--- TEXTO EXTRAÍDO ---

....................

De outro lado está a Memória Explícita ou Episódica, relacionada a experiências pessoais identificáveis ou as experiências conscientes. Seu desdobramento são as dimensões do Caráter de uma pessoa e está relacionado ao o que fazemos com nós mesmos de forma intencional, como refletimos e agimos em relação ao nosso comportamento. Justamente por esta característica consciente, via nosso caráter podemos ajustar certas respostas automáticas pré-definidas em nosso comportamento e, desta forma, desenvolver mudanças em nossa conduta final. As dimensões do caráter descrevem o grau de percepção de uma pessoa em relação a si mesmo:

  • Auto-direção (SD): mede o grau de independência e segurança dos indivíduos, quanto eles conseguem controlar, regular e adaptar sua conduta, ajustando-a as situações de acordo a metas e valores escolhidos anteriormente. Nesta dimensão identifica-se a autoestima, a responsabilidade, a orientação e a definição de metas, a competição, a determinação e a iniciativa para resolver problemas e a auto-eficácia. Empreendedores costumam ter altas pontuações nesta dimensão.
  • Cooperação (C): nesta dimensão estão refletidos os aspectos relacionados ao relacionamento com os demais, tolerância ou aceitação social, empatia ou insensibilidade, egoísmo ou tendência a ajudar, vingança e compaixão e oportunismo.
  • Autotranscedência (ST): o indivíduo visto como parte de uma unidade maior, esta dimensão descreve aspectos da personalidade relacionados a espiritualidade e a transcendência.

....................

--- EXERCÍCIO PROPOSTO ---
Diga se cada afirmação abaixo concorda com o texto sobre a memória explícita, respondendo sim ou não e citando literalmente as palavras do texto que decidem a questão.
1. A Memória Explícita ou Episódica está relacionada a experiências conscientes.
2. Empreendedores costumam ter pontuações baixas na dimensão Auto-direção.
3. A autoestima é identificada na dimensão Auto-direção.

--- MATERIAL FORNECIDO ---
....................

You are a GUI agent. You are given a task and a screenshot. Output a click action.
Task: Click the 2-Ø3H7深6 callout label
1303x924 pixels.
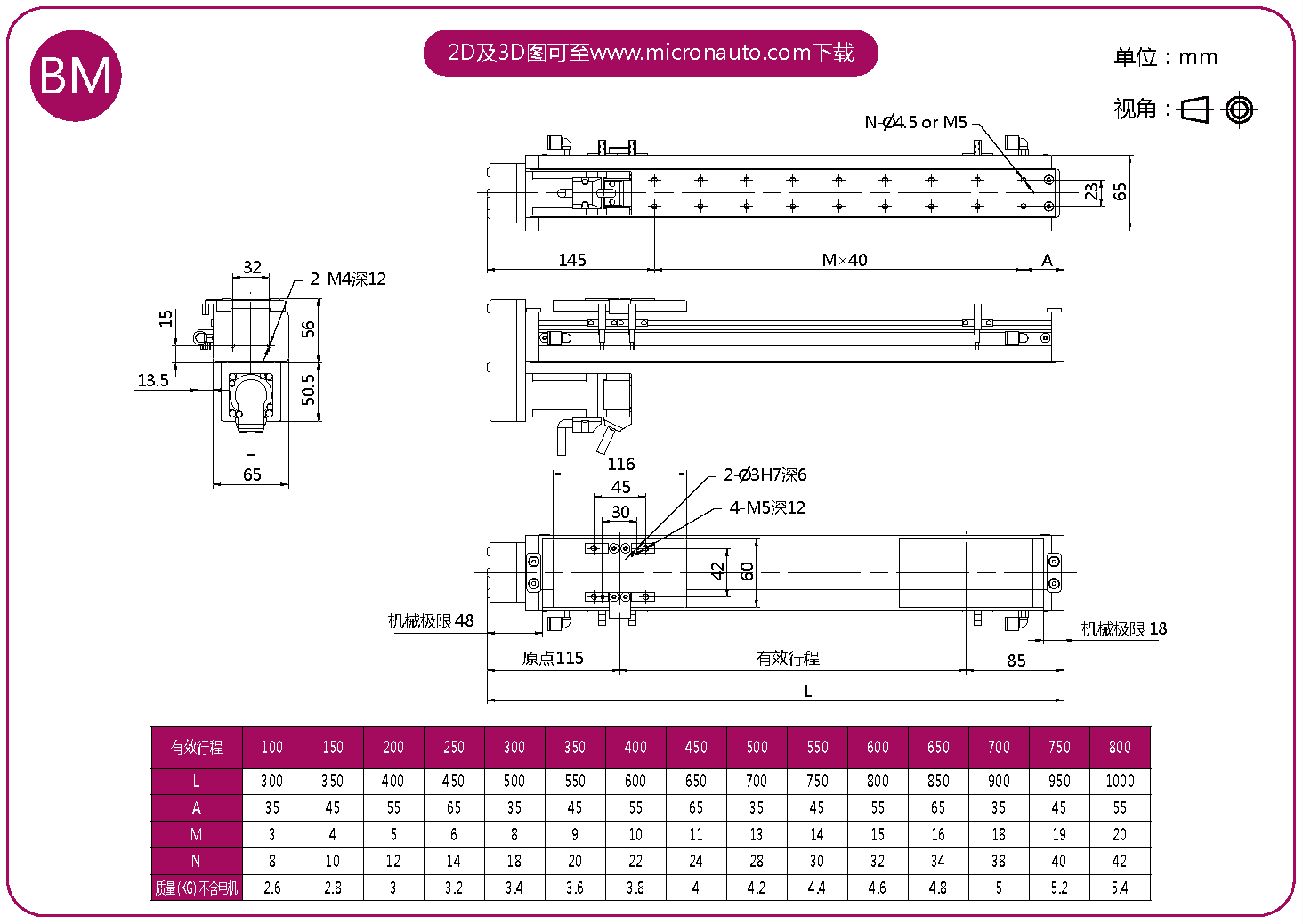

....................

--- RESOLUÇÃO ---
1. Sim: "relacionada a experiências pessoais identificáveis ou as experiências conscientes"
2. Não: "Empreendedores costumam ter altas pontuações nesta dimensão."
3. Sim: "Nesta dimensão identifica-se a autoestima"